Pinkie posed upon a rock, her milk-white skin glowing and her gown flowing in the breeze. A sash of blush silk tied around her waist, matching the little pursed lips that always seemed to be smirking to me. Blue Boy posed beside her, bound in a separate gilded frame. As a kid, I wasn’t sure if he was her brother or her lover. Come to think of it, I’m not sure I even knew the intimate difference that distinguished the two. Blue Boy wore pants, blue silk ones cropped at the knees, though nothing else about him seemed remotely masculine. He, too, had milk-white porcelain skin, unmarred. And white stockings slipped in silk slippers, just like hers. But, he was blue and he was a boy. And I was to have a room of lace and eyelet, ivory and white, ruffles and dolls. This was decided by my mother, not me. And I’m sure it was perfectly fine, at least until I discovered dirt and butterflies and big trees and clay ditches.
My small, tall bed was covered in ivory eyelet, a store-bought piece that I remember going with my mother from store to store to store to find. And yards and yards of a dust ruffle, which only made me curious to venture behind it, hiding in a secret place, peeking out through eyelets. What are eyelets anyway, if not a perfect symbol of wasted thread, highlighting holes in fabric that was perfectly good before? Perhaps an eyelet is the perfect representation of what Pinkie and her friends would do to pass the time, probably embroidering and stitching, or reading tiny books while lounging, avoiding anything that would exhaust their feminine figures.
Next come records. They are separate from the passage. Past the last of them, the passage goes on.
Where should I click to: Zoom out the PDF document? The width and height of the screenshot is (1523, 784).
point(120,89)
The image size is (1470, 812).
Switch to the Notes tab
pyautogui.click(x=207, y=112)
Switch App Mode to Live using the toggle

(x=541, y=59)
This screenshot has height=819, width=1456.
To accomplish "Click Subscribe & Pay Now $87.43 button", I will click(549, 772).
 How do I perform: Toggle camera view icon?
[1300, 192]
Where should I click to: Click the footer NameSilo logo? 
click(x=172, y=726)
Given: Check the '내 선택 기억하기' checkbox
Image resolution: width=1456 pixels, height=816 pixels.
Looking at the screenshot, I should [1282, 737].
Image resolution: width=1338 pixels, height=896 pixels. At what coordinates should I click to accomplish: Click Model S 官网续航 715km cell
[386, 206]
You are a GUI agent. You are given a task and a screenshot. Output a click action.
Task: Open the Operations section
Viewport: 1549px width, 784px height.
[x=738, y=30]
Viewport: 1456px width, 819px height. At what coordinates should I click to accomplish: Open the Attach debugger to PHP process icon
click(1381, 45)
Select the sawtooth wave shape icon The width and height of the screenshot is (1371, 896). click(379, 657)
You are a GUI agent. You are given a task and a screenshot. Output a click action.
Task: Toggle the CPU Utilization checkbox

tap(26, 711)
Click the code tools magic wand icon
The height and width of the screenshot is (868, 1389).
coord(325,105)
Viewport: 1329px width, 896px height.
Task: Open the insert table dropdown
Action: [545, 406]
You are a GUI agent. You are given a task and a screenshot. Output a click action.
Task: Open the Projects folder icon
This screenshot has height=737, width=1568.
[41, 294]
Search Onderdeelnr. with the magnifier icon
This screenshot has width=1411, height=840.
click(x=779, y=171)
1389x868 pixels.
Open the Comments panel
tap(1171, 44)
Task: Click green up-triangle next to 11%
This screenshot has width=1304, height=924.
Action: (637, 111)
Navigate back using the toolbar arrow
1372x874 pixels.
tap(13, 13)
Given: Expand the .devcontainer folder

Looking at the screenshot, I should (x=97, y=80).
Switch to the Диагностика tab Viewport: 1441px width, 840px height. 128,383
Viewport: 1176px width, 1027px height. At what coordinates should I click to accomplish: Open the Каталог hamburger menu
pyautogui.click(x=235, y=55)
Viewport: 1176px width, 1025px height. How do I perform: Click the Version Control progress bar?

I suppose you could say that my room at six years old shaped my first ideas of gender. That, in comparison to my brother’s blue and blood-red room next door, full of Matchbox cars and Star Wars figures that I wasn’t boy enough to touch. The distinction was everywhere, the tradition known, and the die cast. But my mother broke the mold when it came to how to sculpt one’s future. Anyone could be anything, especially girls. A astronaut. An architect, an archeologist. Perhaps a veterinarian, what she had longed to be but told she’d be a teacher instead. If there is one lesson I got about gender growing up, it was that it didn’t matter when it came to growing up. Be anything you want to be—and be able to do it by yourself. Blue Boy might not be the man you needed him to be, anyhow.